━━━━━ Records to process ━━━━━

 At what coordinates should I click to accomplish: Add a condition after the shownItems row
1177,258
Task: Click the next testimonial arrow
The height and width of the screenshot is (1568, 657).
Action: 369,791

━━━━━

What to do:
Could you output every line of the listing above again, word for word and unchanged?

The completed task:
 At what coordinates should I click to accomplish: Add a condition after the shownItems row
1177,258
Task: Click the next testimonial arrow
The height and width of the screenshot is (1568, 657).
Action: 369,791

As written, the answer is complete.